Task — Your reply should hold only the lines from the records below where "screenshot" occurs.

Available data —
· · · ·
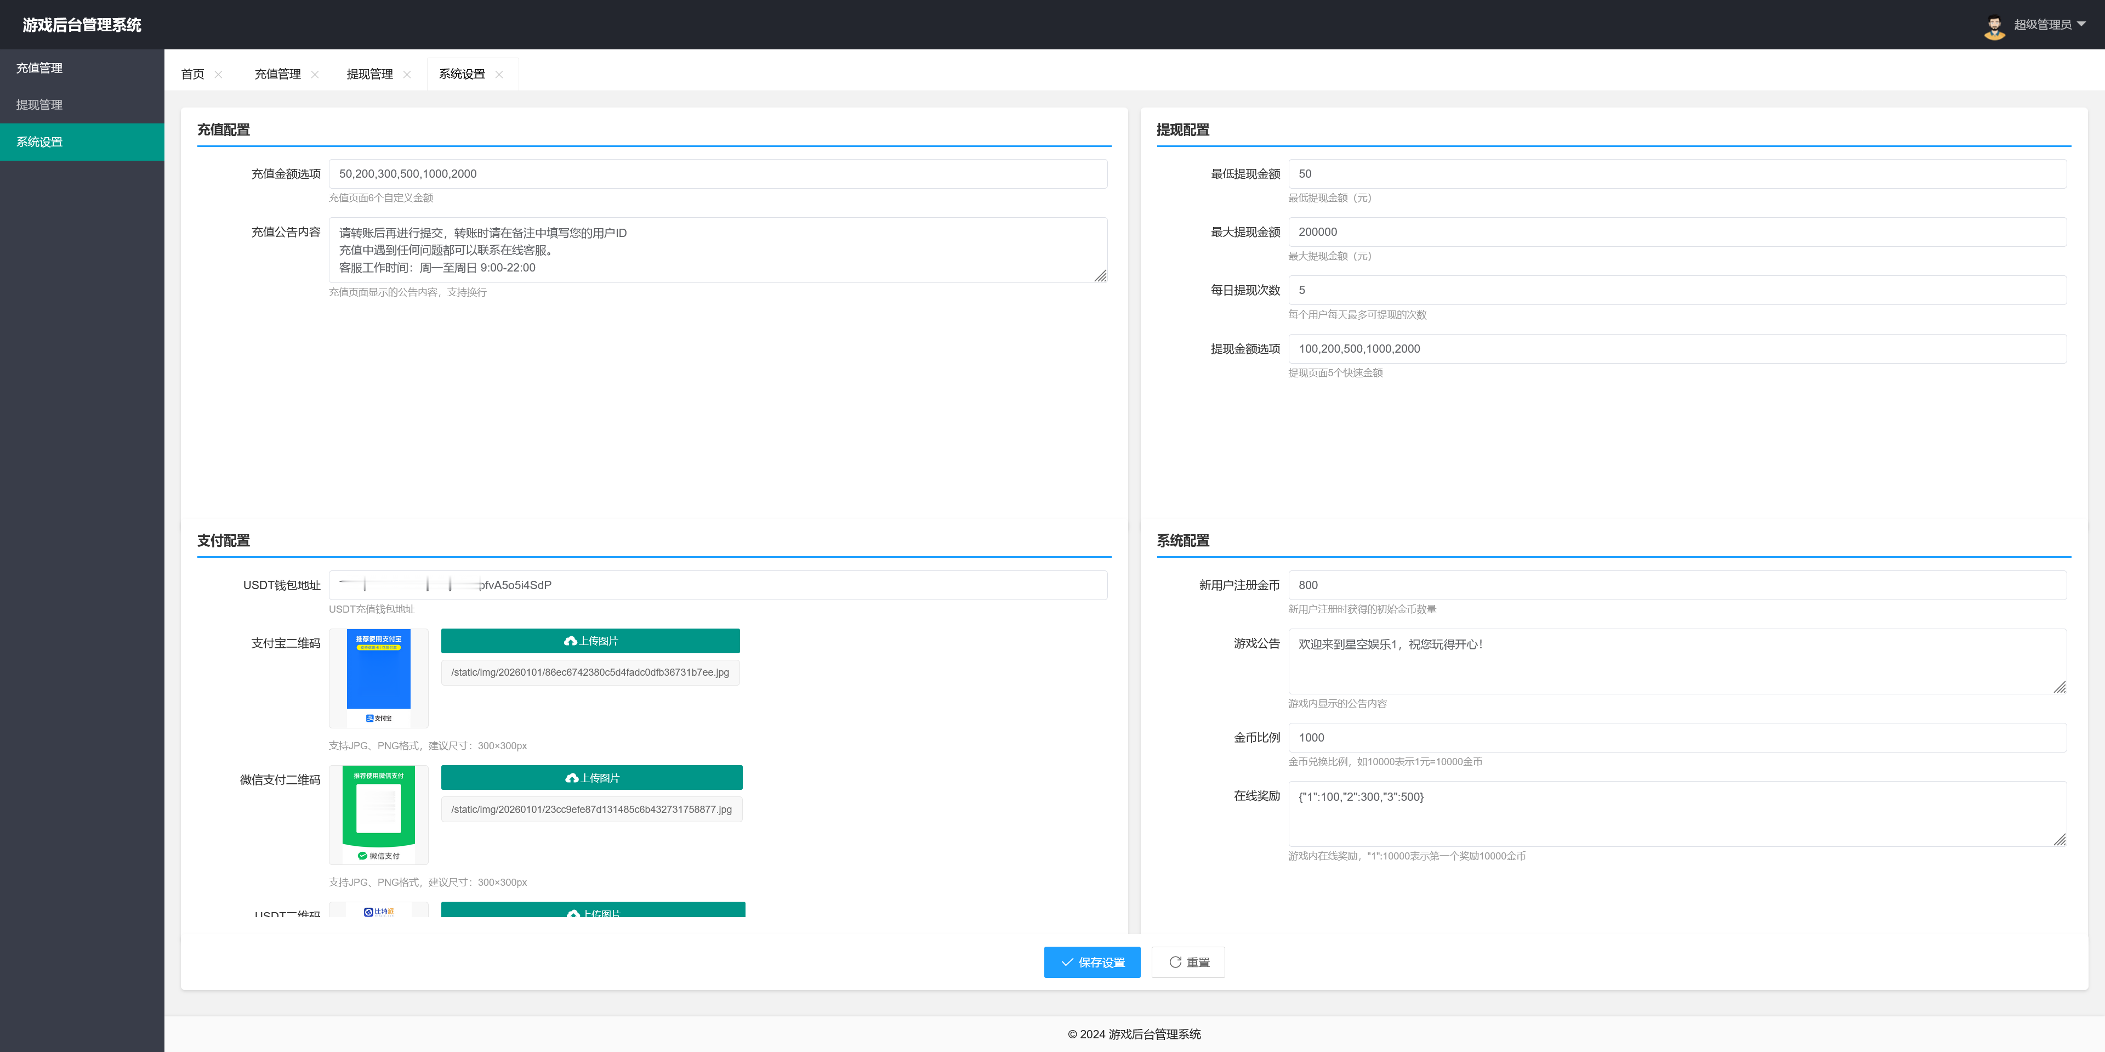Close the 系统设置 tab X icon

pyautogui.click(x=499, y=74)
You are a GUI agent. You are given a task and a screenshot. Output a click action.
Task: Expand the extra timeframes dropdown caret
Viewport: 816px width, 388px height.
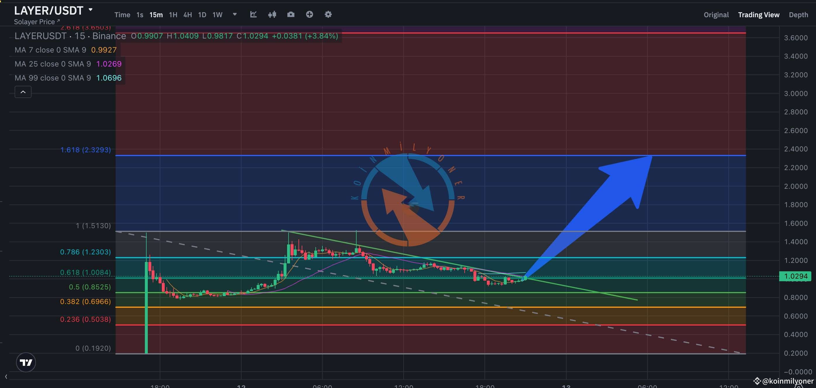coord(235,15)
· · · ·
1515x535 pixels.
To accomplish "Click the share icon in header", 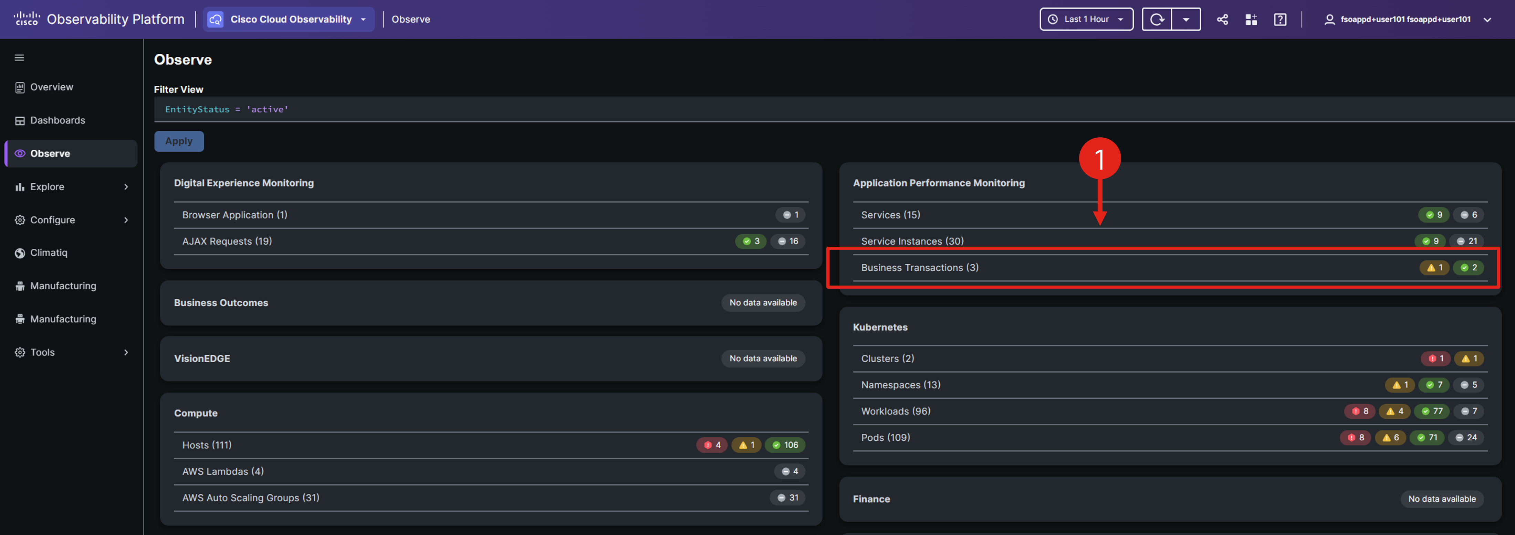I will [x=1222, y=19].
· · · ·
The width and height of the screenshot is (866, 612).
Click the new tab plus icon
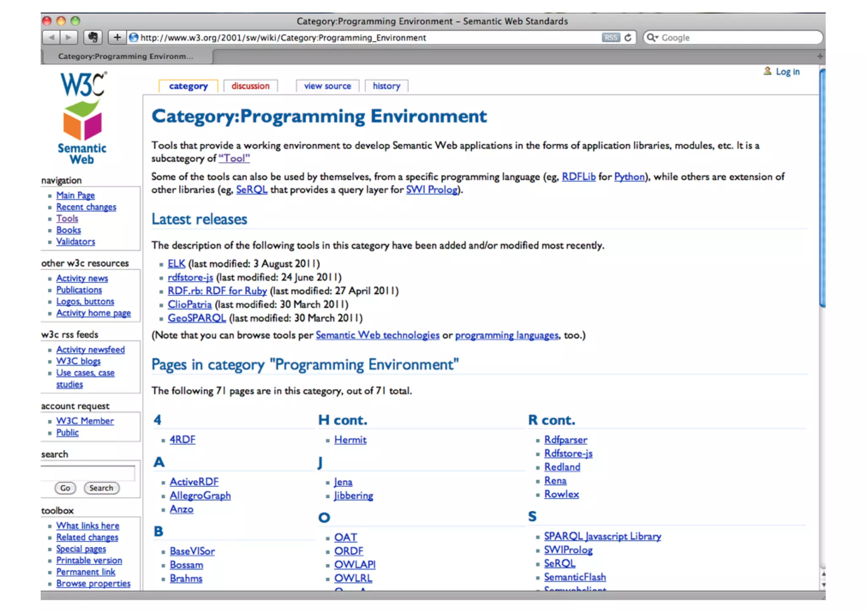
· · · ·
Task solution —
You are a GUI agent. You are given a task and a screenshot. Output a click action.
The width and height of the screenshot is (866, 612).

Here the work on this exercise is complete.